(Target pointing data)
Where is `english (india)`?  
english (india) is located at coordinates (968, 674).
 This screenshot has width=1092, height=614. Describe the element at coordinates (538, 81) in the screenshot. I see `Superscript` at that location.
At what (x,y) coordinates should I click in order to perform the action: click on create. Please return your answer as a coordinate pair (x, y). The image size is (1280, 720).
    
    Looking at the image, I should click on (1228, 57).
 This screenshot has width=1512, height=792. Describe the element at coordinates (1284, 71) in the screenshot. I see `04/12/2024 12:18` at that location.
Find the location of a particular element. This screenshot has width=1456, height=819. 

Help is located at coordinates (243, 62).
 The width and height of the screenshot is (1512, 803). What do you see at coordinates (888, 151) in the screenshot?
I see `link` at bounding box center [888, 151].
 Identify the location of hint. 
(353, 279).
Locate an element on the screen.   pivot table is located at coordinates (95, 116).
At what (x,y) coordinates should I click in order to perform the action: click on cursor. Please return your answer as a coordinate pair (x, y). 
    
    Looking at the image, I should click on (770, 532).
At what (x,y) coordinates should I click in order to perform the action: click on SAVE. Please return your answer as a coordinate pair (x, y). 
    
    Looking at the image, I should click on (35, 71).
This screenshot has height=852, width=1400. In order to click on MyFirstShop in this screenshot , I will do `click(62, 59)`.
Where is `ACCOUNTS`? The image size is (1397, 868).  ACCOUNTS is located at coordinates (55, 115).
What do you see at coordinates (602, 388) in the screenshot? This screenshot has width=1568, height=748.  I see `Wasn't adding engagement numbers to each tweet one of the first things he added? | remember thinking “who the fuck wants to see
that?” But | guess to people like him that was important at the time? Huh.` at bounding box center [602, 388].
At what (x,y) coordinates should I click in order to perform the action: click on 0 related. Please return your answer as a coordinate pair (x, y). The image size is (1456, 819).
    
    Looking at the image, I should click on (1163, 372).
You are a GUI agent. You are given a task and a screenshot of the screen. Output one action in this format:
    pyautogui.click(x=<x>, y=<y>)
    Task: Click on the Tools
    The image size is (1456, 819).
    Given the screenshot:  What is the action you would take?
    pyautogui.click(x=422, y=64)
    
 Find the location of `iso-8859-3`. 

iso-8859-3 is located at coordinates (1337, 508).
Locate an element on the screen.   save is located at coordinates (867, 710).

## Stated exercise
Reproduce all of the data above word for word, keeping every line in its original order.

## Written answer
Where is `english (india)`?  
english (india) is located at coordinates (968, 674).
 This screenshot has width=1092, height=614. Describe the element at coordinates (538, 81) in the screenshot. I see `Superscript` at that location.
At what (x,y) coordinates should I click in order to perform the action: click on create. Please return your answer as a coordinate pair (x, y). The image size is (1280, 720).
    
    Looking at the image, I should click on (1228, 57).
 This screenshot has width=1512, height=792. Describe the element at coordinates (1284, 71) in the screenshot. I see `04/12/2024 12:18` at that location.
Find the location of a particular element. This screenshot has width=1456, height=819. 

Help is located at coordinates (243, 62).
 The width and height of the screenshot is (1512, 803). What do you see at coordinates (888, 151) in the screenshot?
I see `link` at bounding box center [888, 151].
 Identify the location of hint. 
(353, 279).
Locate an element on the screen.   pivot table is located at coordinates (95, 116).
At what (x,y) coordinates should I click in order to perform the action: click on cursor. Please return your answer as a coordinate pair (x, y). 
    
    Looking at the image, I should click on (770, 532).
At what (x,y) coordinates should I click in order to perform the action: click on SAVE. Please return your answer as a coordinate pair (x, y). 
    
    Looking at the image, I should click on (35, 71).
This screenshot has height=852, width=1400. In order to click on MyFirstShop in this screenshot , I will do `click(62, 59)`.
Where is `ACCOUNTS`? The image size is (1397, 868).  ACCOUNTS is located at coordinates (55, 115).
What do you see at coordinates (602, 388) in the screenshot? This screenshot has width=1568, height=748.  I see `Wasn't adding engagement numbers to each tweet one of the first things he added? | remember thinking “who the fuck wants to see
that?” But | guess to people like him that was important at the time? Huh.` at bounding box center [602, 388].
At what (x,y) coordinates should I click in order to perform the action: click on 0 related. Please return your answer as a coordinate pair (x, y). The image size is (1456, 819).
    
    Looking at the image, I should click on (1163, 372).
You are a GUI agent. You are given a task and a screenshot of the screen. Output one action in this format:
    pyautogui.click(x=<x>, y=<y>)
    Task: Click on the Tools
    The image size is (1456, 819).
    Given the screenshot:  What is the action you would take?
    pyautogui.click(x=422, y=64)
    
 Find the location of `iso-8859-3`. 

iso-8859-3 is located at coordinates (1337, 508).
Locate an element on the screen.   save is located at coordinates (867, 710).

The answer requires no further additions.